Probably not what Tlön actually looks like. Oh wait, what's "actually" mean?

Borges writes of the undecidable, the interzone between fiction and non-fiction, documentary writing, and fabulation. It is an unclassifiable space of paradox and contradiction, the sensation, vague yet familiar, that what seems unlikely may be a forgotten reality–a confused sensation akin to the afterglow of a vivid dream, before it vanishes in wakefulness.

–Darren Tofts

First of all, if you’ve never read “Tlön, Uqbar, Orbis Tertius” you should click and read immediately. If have read it, read it again, it’s still spectacular. It’s also recommended that you read this tour de force essay discussing and building on the story. (if it’s paywalled you can also try this.)

The quotation above is as good a description of the weirdness and uniqueness of this strange work (and many others by Borges) as I’ve found.
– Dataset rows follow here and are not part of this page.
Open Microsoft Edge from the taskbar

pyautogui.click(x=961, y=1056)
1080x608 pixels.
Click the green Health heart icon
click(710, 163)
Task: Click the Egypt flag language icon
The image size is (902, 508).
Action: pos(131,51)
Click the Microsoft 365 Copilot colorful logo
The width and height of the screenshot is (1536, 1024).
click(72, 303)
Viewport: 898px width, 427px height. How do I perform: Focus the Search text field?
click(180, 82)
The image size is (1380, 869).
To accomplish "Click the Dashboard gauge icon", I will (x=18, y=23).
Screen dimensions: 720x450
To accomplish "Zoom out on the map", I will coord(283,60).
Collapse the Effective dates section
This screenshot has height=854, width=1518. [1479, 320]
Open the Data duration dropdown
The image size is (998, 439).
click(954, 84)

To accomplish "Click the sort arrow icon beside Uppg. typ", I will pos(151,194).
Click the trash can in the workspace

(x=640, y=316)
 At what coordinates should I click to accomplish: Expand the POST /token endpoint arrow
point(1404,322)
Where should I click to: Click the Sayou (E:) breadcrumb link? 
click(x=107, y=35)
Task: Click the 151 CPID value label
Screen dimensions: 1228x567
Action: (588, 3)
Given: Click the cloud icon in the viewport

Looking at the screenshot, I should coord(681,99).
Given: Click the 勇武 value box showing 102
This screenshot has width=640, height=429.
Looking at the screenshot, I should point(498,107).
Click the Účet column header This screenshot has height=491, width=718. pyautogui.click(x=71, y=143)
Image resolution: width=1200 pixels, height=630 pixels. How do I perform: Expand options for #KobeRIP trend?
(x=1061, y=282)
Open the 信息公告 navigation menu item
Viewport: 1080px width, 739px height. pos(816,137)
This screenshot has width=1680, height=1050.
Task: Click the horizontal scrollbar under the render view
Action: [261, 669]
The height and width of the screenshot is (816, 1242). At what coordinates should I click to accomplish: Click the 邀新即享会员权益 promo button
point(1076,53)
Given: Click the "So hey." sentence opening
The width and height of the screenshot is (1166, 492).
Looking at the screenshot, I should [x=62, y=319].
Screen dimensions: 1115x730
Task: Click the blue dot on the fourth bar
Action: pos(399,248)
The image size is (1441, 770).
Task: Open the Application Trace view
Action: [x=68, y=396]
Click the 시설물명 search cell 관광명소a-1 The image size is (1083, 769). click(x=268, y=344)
The essay it comes from (linked above) does an amazing job of amplifying the effect and demonstrating by example just how intoxicating the idea of Tlön could be if it was real. At the same time, it makes a good case that Tlön is just as real in our real world as it is in the ‘fake’ real world of the story…

There are other works that could be considered as being counterparts to the encyclopedia of Tlön, and while these works are fascinating in themselves, they lack the terror and exhilaration that Borges generates by “going deeper” to imagine a world where fantasy literally becomes real. I’d go on and on about this but really I can’t do anything like as good a job as Darren Tofts.

What I’d like to discuss is the idea of giving in to what we know is ‘not real’ and in the process making it real. In “E Unibus Pluram” David Foster Wallace deftly explains the contradictions of TV and advertising’s relationship to reality. “Act natural”: actors need a lot of training before they can portray ‘normal’ people on TV properly. TV gives people the ‘reality’ they want.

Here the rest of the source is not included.